Récit bref et dense. Peu plausible, si l’on s’en tient aux règles ennuyeuses qui régissent souvent les relations entre une femme et un homme, mais d’une justesse admirable pour peu qu’il soit permis à une auteure d’inventer le personnage dont elle a besoin. Cette permission, Lise Gauvin se l’accorde ; elle la mérite amplement.
C’est Albert Camus qui motive ce voyage en forme de quête. Marie veut connaître les lieux où a vécu l’auteur, emprunter son regard pour voir ce qu’il a aimé, prendre contact avec sa bibliothèque et, si possible, tel de ses manuscrits. Le personnage énigmatique qui s’offre à la guider n’a rien lu de Camus, mais il facilite ses recherches.

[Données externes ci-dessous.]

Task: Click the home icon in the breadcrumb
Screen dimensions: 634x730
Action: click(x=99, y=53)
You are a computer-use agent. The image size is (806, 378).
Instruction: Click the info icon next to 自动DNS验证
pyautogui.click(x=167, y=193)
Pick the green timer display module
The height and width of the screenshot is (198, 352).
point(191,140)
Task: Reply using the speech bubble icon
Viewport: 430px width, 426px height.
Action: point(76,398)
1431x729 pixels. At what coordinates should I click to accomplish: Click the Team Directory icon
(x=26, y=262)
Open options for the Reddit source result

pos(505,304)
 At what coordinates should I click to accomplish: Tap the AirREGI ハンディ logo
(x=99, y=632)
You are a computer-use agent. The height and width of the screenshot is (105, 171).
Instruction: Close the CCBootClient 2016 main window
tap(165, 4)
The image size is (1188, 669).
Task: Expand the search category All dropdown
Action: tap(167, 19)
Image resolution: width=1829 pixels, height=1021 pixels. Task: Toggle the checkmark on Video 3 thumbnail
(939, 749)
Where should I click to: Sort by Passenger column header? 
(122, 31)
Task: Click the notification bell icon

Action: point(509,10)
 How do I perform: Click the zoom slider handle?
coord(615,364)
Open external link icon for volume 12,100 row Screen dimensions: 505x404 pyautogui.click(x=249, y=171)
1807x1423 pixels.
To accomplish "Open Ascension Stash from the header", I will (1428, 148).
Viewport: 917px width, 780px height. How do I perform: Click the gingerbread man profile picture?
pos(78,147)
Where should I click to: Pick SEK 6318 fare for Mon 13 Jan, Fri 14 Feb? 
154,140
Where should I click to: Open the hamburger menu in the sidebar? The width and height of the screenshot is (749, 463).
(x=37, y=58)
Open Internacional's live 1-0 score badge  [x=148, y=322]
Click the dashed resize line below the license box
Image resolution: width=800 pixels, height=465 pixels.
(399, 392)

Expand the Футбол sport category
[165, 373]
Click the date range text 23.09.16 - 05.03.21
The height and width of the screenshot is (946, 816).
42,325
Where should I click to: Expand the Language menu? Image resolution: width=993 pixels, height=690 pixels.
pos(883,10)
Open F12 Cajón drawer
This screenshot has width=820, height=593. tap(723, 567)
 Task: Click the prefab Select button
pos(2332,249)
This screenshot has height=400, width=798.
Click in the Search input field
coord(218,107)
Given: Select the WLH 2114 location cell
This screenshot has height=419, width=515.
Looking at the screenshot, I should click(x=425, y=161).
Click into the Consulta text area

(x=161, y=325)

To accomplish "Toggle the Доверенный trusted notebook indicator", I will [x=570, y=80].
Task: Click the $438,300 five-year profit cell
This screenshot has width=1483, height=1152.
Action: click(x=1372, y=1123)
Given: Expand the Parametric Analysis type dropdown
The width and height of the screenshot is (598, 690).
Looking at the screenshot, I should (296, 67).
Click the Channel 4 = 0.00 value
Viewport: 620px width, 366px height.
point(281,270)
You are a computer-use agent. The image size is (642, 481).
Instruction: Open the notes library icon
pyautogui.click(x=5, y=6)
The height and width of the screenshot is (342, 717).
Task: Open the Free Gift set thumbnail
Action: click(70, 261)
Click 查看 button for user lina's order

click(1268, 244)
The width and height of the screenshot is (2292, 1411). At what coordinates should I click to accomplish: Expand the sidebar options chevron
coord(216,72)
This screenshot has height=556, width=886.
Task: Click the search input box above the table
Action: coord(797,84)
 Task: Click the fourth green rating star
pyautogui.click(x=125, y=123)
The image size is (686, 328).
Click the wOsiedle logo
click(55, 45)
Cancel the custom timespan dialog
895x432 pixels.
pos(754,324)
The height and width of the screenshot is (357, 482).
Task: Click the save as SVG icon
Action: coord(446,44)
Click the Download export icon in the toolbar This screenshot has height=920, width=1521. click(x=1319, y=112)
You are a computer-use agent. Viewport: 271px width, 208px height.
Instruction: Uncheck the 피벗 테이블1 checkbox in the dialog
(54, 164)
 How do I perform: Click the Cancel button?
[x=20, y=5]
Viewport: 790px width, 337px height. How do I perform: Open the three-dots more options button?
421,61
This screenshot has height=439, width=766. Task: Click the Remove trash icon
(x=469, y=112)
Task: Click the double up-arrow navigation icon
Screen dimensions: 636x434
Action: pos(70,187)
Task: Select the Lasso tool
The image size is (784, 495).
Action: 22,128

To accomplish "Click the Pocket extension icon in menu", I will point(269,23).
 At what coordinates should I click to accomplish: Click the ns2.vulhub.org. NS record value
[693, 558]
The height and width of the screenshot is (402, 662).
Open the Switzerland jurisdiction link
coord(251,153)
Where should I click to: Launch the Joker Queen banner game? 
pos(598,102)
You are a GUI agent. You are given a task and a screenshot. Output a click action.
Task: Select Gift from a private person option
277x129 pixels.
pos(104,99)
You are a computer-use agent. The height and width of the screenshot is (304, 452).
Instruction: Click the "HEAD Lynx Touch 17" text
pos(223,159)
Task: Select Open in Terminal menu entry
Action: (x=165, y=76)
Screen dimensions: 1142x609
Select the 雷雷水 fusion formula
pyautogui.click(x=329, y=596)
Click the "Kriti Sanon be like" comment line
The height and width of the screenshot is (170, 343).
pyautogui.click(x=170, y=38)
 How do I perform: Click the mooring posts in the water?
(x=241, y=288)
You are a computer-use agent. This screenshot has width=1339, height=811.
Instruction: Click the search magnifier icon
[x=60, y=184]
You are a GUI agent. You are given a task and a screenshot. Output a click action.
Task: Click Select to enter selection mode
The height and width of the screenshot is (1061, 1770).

Il lui donne même accès à des documents que les proches de Camus préféraient tenir loin des regards profanes. Dans ce climat, la femme et l’homme nouent une relation qui se nourrit des gestes physiques de l’amour, mais ne provoque ni épanchements ni profondes vibrations. Les deux êtres coexistent et se croisent, à la fois proches l’un de l’autre et tenus à distance par leurs secrets. Quand disparaît subitement cet amant de peu d’exigence et de transparence moindre encore, l’ombre du Meursault de L’étrangerimpose sa présence à Marie comme à nous.
Le récit est fait d’une lumineuse imprécision. Liberté totale est laissée au lecteur de supposer, d’entrevoir, d’interpréter. Le contraste est bellement ménagé entre les propos catégoriques des personnages autres que les amants et le flou dont s’accommodent Marie et celui qui déclare s’appeler Martin. Les responsables du château de Lourmarin parlent horaire, contrôle, protections légales et les commerçants des environs ajoutent leurs regards calculateurs ou méfiants, tandis que Marie et le peut-être Martin laissent leurs nuits en dire peu sur leurs sentiments. C’est évocateur et prenant comme un rêve dont on goûte le déroulement en évitant d’en trop préciser les suites. Meursault aurait apprécié.